委託者と受益者が同一人物であれば、他人に財産を譲ったとみなされないため贈与税は発生しません。しかし、委託者と受益者が異なる場合には財産を贈与しているとみなされ、贈与税が発生します。
相続税は、財産所有権を持つ委託者が亡くなり、相続が発生すると信託している財産の権利を継承するときに受益者に対して発生します。
このように、いざ家族信託契約を交わすにはさまざまな費用がかかると理解したうえで、家族信託をすべきかどうか検討するようにしましょう。
認知症を発症してしまった
委託者が認知症を発症し、家族信託契約が締結できなかったという失敗例もあります。
家族信託は認知症に備えておく制度ですが、委託者の判断能力が十分でなければ契約の締結ができません。そのため、家族信託の利用を決めたあと、契約締結までにはスピード感を持って準備を進める必要があります。
下記のような場合、準備に時間がかかる可能性があるため注意しましょう。
- 信託内容が複雑な場合
- 信託財産が多い場合
- 抵当権付きの不動産が信託財産に含まれている場合
- 家族や親族との話し合いをする機会が少ない場合
家族信託の契約締結前に認知症が進んでしまい、契約能力がなくなってしまうと家族信託の活用ができなくなる危険性があると理解しておきましょう。
受託者が横領や不正を行った
受託者が横領や不正を行うトラブル事例もあります。家族信託における受託者の権限は大きく、財産の管理・運用・処分に関して自由度が高くなっています。
本来であれば、委託者の財産を適切に扱わなければなりません。しかし、残念ながら信託された財産の管理を受益者のためでなく、自分のために権限を悪用する受託者がいることも事実です。勝手な判断で無謀な資産運用をしたり、不動産を売却したりする危険性もあります。
そこで、信託監督人や受益者代理人を設定しておくことも検討しましょう。信託監督人とは、受託者が信託目的通りに業務を遂行しているかを監督する人です。一方、受益者代理人とは、受益者の代理で法律行為を行う人です。
信託監督人や受益者代理人は、受託者が適切に財産を管理・運用・処分しているかを確認してくれるため、危険なトラブルを回避することに役立ちます。
本当は身上監護がしたかった
本当は身上監護のために家族信託の契約を交わしたものの、契約後に身上監護権がないことに気づいたという失敗例があります。
身上監護権とは、受託者が本人に代わって医療や福祉サービスなどにおける法律行為を行うことです。身上監護権を持つ人は、治療・入院の手続きや、介護保険の申請などを代理で行えます。

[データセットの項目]
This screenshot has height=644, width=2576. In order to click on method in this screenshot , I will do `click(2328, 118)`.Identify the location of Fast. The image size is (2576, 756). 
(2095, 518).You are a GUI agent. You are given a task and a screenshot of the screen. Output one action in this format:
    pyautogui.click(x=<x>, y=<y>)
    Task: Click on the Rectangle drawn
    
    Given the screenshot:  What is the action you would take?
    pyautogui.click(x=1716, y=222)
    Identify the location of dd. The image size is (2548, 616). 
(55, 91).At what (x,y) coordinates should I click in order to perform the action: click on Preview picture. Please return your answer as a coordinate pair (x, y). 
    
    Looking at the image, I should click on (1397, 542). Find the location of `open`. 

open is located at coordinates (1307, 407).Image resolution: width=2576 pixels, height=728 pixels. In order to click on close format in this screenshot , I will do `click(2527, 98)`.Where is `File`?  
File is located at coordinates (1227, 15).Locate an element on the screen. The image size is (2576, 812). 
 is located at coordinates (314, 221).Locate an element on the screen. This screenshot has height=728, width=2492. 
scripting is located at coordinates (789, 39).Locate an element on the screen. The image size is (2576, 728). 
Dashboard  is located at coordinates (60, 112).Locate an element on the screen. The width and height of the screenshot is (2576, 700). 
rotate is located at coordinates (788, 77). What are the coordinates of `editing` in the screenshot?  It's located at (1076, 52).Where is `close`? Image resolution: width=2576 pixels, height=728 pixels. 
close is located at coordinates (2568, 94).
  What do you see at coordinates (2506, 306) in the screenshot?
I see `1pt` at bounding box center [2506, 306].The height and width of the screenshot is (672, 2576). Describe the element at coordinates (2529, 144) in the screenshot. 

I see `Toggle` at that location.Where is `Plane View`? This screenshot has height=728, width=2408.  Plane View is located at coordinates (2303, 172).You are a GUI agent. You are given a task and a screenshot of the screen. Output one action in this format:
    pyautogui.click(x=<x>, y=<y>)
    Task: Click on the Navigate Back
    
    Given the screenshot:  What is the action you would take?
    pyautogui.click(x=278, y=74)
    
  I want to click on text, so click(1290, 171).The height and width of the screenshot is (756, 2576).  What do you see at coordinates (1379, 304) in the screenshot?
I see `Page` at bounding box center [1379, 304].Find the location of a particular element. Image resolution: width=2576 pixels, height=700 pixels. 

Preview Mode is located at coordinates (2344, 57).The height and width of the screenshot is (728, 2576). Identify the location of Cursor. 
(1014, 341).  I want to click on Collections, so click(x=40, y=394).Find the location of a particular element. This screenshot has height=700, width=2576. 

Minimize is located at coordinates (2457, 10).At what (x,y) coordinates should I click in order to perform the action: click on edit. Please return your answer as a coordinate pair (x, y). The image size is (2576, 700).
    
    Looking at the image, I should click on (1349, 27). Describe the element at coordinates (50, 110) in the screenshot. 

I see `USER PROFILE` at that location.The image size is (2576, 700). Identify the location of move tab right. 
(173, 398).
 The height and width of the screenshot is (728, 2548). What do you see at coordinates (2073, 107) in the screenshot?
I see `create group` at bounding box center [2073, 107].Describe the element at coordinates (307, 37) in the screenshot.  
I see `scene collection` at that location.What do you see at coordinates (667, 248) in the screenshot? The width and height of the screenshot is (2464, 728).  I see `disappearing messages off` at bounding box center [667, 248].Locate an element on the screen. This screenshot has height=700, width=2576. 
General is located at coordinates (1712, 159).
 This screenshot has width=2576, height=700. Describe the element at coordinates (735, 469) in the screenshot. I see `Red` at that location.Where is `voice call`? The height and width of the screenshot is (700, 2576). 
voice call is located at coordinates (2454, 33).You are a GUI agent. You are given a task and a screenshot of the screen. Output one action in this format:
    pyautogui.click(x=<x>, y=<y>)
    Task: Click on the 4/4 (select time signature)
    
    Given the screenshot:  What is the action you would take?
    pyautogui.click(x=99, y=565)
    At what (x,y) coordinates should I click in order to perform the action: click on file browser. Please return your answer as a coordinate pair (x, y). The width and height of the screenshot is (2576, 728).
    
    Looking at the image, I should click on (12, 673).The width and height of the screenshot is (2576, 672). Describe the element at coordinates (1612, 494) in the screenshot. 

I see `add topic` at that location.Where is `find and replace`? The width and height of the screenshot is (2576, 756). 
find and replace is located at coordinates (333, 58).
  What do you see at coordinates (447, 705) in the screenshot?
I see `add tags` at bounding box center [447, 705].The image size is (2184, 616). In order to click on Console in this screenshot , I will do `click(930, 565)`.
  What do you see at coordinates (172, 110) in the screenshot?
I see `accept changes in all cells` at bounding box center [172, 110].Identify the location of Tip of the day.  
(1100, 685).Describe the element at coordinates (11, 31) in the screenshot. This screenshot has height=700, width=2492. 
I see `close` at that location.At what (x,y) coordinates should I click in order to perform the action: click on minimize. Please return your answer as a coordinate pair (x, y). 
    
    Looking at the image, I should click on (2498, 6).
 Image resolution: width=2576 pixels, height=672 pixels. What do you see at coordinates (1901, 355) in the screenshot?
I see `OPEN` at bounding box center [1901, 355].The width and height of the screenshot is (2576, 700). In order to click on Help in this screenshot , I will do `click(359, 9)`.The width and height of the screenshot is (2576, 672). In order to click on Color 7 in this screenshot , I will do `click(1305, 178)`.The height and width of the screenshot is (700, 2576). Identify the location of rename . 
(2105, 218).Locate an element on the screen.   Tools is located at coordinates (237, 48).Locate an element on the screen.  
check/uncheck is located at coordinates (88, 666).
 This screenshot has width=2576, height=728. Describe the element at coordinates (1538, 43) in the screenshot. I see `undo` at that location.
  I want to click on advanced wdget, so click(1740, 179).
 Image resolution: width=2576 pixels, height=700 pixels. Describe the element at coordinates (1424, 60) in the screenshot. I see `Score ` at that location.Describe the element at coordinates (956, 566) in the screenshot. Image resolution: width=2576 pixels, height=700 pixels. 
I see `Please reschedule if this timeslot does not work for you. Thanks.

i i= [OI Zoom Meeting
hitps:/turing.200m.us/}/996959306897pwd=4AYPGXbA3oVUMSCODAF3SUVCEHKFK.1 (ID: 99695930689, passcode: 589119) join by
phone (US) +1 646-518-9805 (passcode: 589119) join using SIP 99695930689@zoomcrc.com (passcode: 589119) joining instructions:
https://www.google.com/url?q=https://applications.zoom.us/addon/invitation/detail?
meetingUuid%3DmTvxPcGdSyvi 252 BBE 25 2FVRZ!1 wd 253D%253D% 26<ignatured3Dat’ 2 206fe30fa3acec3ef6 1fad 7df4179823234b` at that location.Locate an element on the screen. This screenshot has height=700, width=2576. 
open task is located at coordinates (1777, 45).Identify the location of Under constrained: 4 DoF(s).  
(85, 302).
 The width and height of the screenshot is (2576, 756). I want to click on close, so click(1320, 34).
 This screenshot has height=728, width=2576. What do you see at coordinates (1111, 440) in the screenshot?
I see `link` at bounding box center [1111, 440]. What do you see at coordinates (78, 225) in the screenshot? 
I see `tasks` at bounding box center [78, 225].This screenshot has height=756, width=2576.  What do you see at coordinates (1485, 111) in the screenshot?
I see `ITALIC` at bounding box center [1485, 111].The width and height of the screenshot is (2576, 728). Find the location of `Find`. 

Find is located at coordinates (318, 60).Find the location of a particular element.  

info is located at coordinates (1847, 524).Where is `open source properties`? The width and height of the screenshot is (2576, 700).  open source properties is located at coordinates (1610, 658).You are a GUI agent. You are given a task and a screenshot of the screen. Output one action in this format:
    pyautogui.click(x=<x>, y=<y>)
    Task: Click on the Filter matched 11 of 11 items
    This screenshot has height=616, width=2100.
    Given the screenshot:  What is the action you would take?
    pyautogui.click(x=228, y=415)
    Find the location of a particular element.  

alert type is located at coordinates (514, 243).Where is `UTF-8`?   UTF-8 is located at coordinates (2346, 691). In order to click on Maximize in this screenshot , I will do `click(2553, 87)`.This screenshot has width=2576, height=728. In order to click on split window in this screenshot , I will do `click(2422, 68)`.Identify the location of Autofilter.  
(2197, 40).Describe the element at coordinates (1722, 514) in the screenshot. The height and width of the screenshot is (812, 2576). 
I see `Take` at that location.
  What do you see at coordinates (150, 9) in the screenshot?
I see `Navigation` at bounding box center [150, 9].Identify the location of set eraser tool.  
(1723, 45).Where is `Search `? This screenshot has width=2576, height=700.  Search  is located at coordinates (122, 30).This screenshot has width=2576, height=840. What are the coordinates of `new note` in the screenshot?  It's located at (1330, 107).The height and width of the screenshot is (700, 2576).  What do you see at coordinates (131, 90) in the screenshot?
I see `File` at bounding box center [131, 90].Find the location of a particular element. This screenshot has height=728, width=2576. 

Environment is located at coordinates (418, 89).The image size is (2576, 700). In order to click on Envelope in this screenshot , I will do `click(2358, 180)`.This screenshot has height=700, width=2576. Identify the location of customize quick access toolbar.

| 取り組む課題 |
A: 家族信託の失敗例を扱った本文を三文で要約せよ。
B: 家族信託の失敗例を扱った本文を、最後の文に続けて書き継げ。

| 解答例 |
A: 家族信託では、委託者が契約締結前に認知症を発症して判断能力がなくなると契約を結べないため、利用を決めたらスピード感を持って準備を進める必要がある。受託者が権限を悪用して横領や不正を行う事例もあり、信託監督人や受益者代理人を設定しておくことがトラブル回避に役立つ。さらに、身上監護のために契約を交わしたのに、契約後に身上監護権がないと気づいたという失敗例もある。

B:
受託者が家族であれば身上監護において支障は出てこないでしょう。しかし、血縁の遠い親戚や知人が受託者になる場合には法律行為に制限が出てきます。
身上監護を検討している場合は、成年後見制度の利用を検討しましょう。
不動産所得の損益通算ができなかった
不動産所得のある方が家族信託をした不動産において赤字が発生したときに、損益通算が使えなくなる失敗例があります。
損益通算とは、同じ人が所有する不動産における損失であれば、他の所得から差し引いて課税額を計算できる制度です。しかし、信託した不動産に損益があったとしても当該損益はゼロだとみなされてしまい、信託していない黒字の不動産の利益と損益通算ができません。
とくに、大規模な修繕を予定している場合、損益通算ができないと想定している節税対策ができなくなってしまう点に注意する必要があります。
危険な家族信託にならないために出来ること
家族信託は制度の内容をしっかり理解して活用すれば、役に立つ制度です。しかし、理解が不十分なまま家族信託契約を締結してしまうと、トラブルに発展する危険性があります。
危険な家族信託にならないために出来ることは、下記の通りです。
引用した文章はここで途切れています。